[Source text]
_ _ _

Provision Two: This will be where the upper degree ceremonies of the High School of Wizened Arts will be held and where the demonstrations of certain arts will be made to the Royal Prerogative hirers who will offer work positions for some of the students and the few graduates of a program serving lifelong study.
Provision Three: Here there will be a variety of Christian prayers scheduled by the week, month and year but not to the extent of taking to the entire schedule. These include the Liturgy of the Hours, the Scriptural Rosary, the Living Stations of the Cross and the turning of blessed palms into ashes for Ash Wednesday for the Royal Chaplain’s Catholic and Anglican chapels. At least half the Jewesses of the Royal harem who volunteer to do so will invite a cantor and a rabbi who are willing to participate and host a formal Pseder Passover meal of Royal dignity for any members of the Royal House who are willing to attend an orientation talk, dress for dinner and show up on time. The King and Queen are always invited without condition.
Provision Four: Here the Royal Moot Court Finals will take place, the Royal Louisiana Fencing Tournament Championship, the Royal Ballroom Dancing Championship Finals and the Installation of Peer-Electors.
Provision Five: Here the King’s Body will be prepared for Burial.
Provision Six: Here an Heir or Peer-Elector condemned to death for treason who has exercised his right to die fighting shall meet the King’s and Queen’s Champions and the Defender of the State in a sword fight to the death.

_ _ _

[Set of tasks]
[A] According to the provisions text, what brings a condemned Heir or Peer-Elector to the sword fight in Provision Six? Answer in one to three sentences.
[B] Duplicate everything in the provisions text from "Provision Three: Here" down to "invited without condition.".
The records that come next are separate material, apart from the provisions text.

Dataset excerpts:

_ _ _

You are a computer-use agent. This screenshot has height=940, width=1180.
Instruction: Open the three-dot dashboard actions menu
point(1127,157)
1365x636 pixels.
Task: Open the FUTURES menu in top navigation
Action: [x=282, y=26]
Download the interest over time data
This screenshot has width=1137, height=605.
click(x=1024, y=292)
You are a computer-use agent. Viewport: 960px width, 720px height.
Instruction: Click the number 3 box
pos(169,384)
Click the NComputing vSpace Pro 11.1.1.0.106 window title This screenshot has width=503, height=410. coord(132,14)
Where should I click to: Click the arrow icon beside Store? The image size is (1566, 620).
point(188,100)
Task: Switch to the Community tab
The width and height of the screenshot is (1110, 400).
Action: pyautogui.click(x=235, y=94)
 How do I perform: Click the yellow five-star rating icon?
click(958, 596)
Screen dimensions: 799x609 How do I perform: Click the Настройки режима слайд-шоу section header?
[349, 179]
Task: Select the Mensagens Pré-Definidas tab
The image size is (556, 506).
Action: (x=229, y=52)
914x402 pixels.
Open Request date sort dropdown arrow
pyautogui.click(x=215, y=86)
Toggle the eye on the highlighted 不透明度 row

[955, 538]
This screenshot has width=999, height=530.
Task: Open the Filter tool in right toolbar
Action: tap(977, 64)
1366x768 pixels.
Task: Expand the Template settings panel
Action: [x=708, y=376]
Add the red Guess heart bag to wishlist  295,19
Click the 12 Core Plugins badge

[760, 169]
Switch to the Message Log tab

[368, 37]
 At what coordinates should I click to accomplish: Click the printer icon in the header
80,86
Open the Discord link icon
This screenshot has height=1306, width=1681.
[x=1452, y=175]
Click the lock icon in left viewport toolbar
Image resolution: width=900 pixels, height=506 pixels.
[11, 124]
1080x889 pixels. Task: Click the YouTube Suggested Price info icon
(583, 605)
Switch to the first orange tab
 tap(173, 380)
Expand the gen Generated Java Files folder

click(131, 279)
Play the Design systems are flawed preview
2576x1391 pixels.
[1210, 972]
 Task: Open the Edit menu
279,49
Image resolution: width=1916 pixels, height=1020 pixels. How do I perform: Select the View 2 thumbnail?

_ _ _

[Solutions to the exercise]
[A] He has been condemned to death for treason and has exercised his right to die fighting. For that reason he meets the King's and Queen's Champions and the Defender of the State in a sword fight to the death.

[B]
Provision Three: Here there will be a variety of Christian prayers scheduled by the week, month and year but not to the extent of taking to the entire schedule. These include the Liturgy of the Hours, the Scriptural Rosary, the Living Stations of the Cross and the turning of blessed palms into ashes for Ash Wednesday for the Royal Chaplain’s Catholic and Anglican chapels. At least half the Jewesses of the Royal harem who volunteer to do so will invite a cantor and a rabbi who are willing to participate and host a formal Pseder Passover meal of Royal dignity for any members of the Royal House who are willing to attend an orientation talk, dress for dinner and show up on time. The King and Queen are always invited without condition.